As Trump Builds His Authoritarian Presidency, Echoes of 1930s Germany and 1950s McCarthyism Abound

Domestic crackdowns. Militarism abroad?

Source: AlterNet

Author: Steven Rosenfeld

Emphasis Mine

When Richard Spencer, a leading alt-right white power ideologue finished his speech at Saturday’s day-long “Become Who We Are” summit at Washington’s Ronald Reagan Building, someone yelled, “Heil the people!” and the room shouted back, “Heil victory.”

It wasn’t the evening’s first Nazi reference nor most brazen. Soon after Spencer started slamming the mainstream media, overlooking how it gave the president-elect endless free coverage, he jeered, “Perhaps we should refer to them in the original German?” The crowd shouted back, “Lügenpresse,” a Nazi-era word for “lying press.” Spencer continued, to cheers, that white power was rising. “America was, until this last generation, a white country designed for ourselves and our posterity… It is our creation, it is our inheritance, and it belongs to us.”

America under Donald Trump is entering an uncharted authoritarian era. Whether apt historical precedents are in the first months of Hitler’s rule in 1933 in Germany or closer to the 1950s anti-Communist witch hunts led by Sen. Joseph McCarthy remains to be seen. But there are myriad events that everyone is seeing and unfolding behind closed doors that are forming a prologue to Trump’s authoritarian rule.

Looking backward, people always ask if the course of history could have been changed. Many people would like to dismiss some of the recent events as bad dreams that will vanish if ignored—like last weekend’s neo-Nazi rally in a federal office complex in the Capital; to Trump taking to twitter to denounce the cast of the musical, Hamilton, for closing a performance by openly imploring the vice-president-elect, Tim Pence, in attendance, to honor America’s diversity.

But that becomes harder to do when the president-elect is appointing scarily intolerant men, propagandists and war mongers to top White House posts. It doesn’t just look like Trump is posed to deport millions of migrants, roll back civil rights and go after his critics—by appointing race-baiting propagandist Stephen K. Bannon as a top adviser; Alabama Sen. Jeff Sessions as Attorney General; and Lt. Gen.
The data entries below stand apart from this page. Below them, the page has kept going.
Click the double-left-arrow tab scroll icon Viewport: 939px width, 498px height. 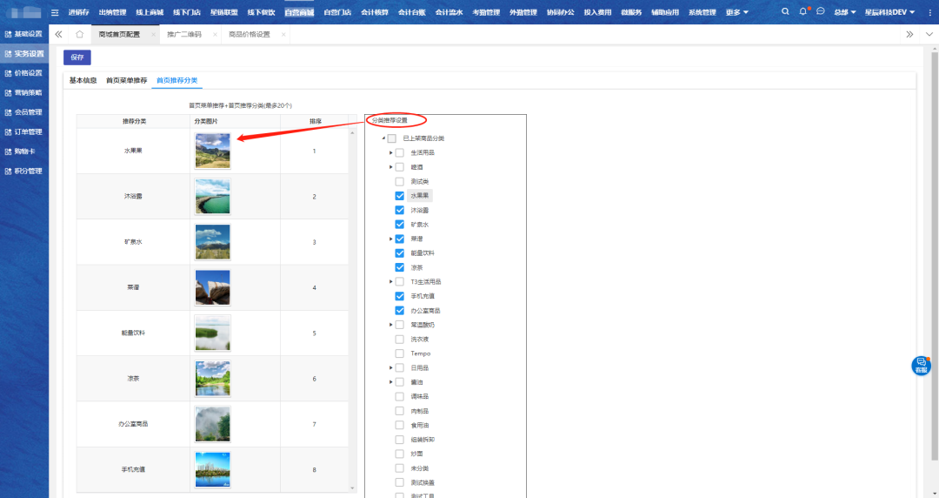[x=58, y=34]
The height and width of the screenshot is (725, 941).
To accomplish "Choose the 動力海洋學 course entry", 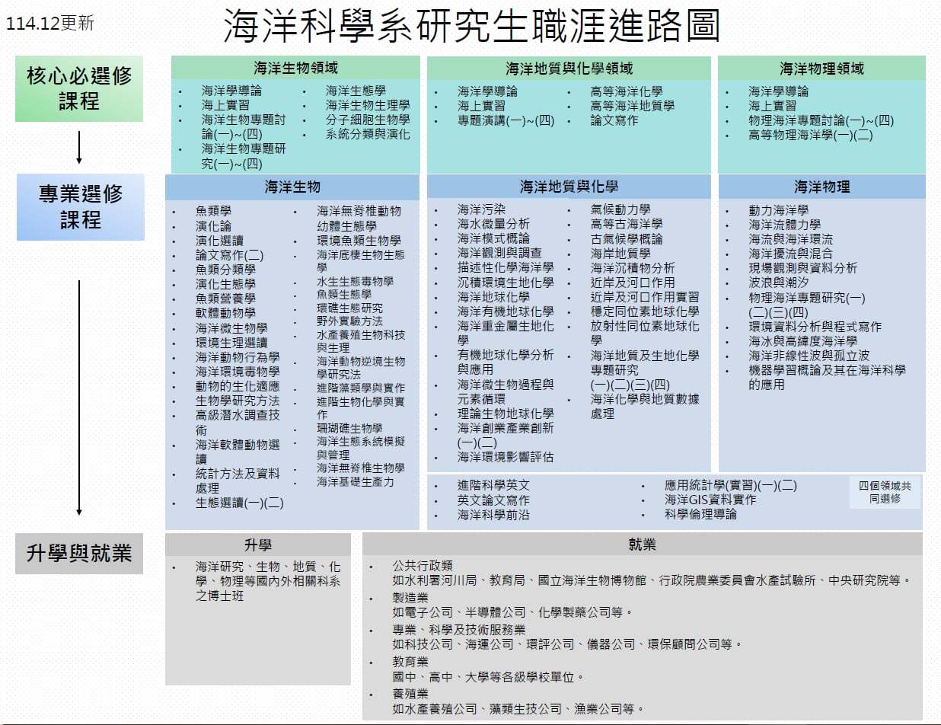I will [x=778, y=210].
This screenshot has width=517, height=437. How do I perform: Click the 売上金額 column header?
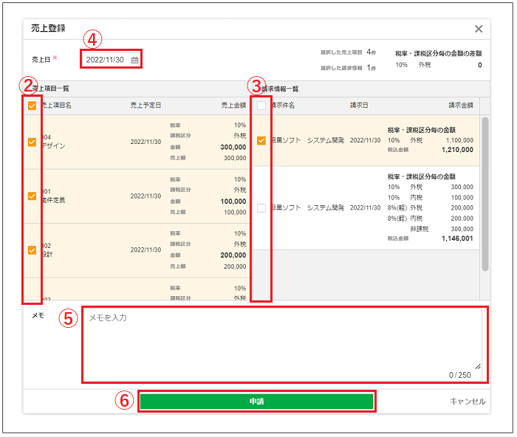[x=233, y=106]
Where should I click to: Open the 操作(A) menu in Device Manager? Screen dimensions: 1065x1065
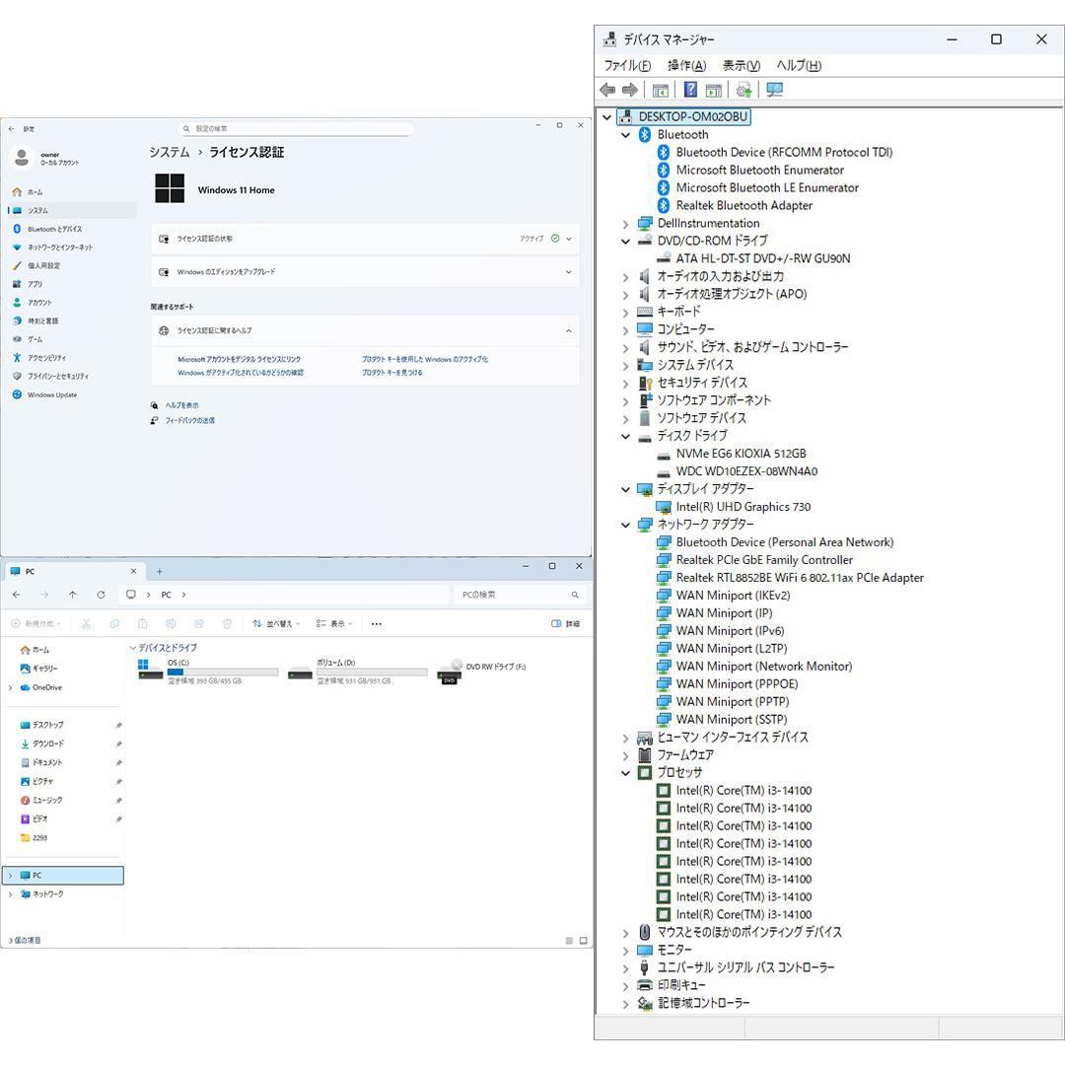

Michael Flynn as top national security advisor—a man who supports racial profiling by police and has lied that Islamic law is spreading across America. It also looks like Trump is relishing his unfolding role as an American strongman, as evidenced by his Sunday tweet: “General James “Mad Dog” Mattis, who is being considered for Secretary of Defense, was very impressive yesterday. A true General’s General!”

The question is how far will Trump go to achieve his objectives at home and abroad, including putting the country on a path toward war. Historic comparisons are both useful and imprecise. Yet there are enough echoes of Trump’s ascension to Germany in 1933, the year Adolph Hitler became the country’s newly appointed chancellor. Then and now were periods seen by some as a brutal darkening and others as a great national revival. (My most recent book is set in Holland during the war).

Like Hitler’s earliest days in power, we are seeing increases in race-based hate crimes. Back then, it was targeting communists, socialists and Jews. Now it is targeting muslims. Trump’s advisors are pointing to a much-criticized World War II-era Supreme Court ruling, Korematsu v. United States, to allow creation of a national muslim registry. That ruling held that wartime detention was constitutional.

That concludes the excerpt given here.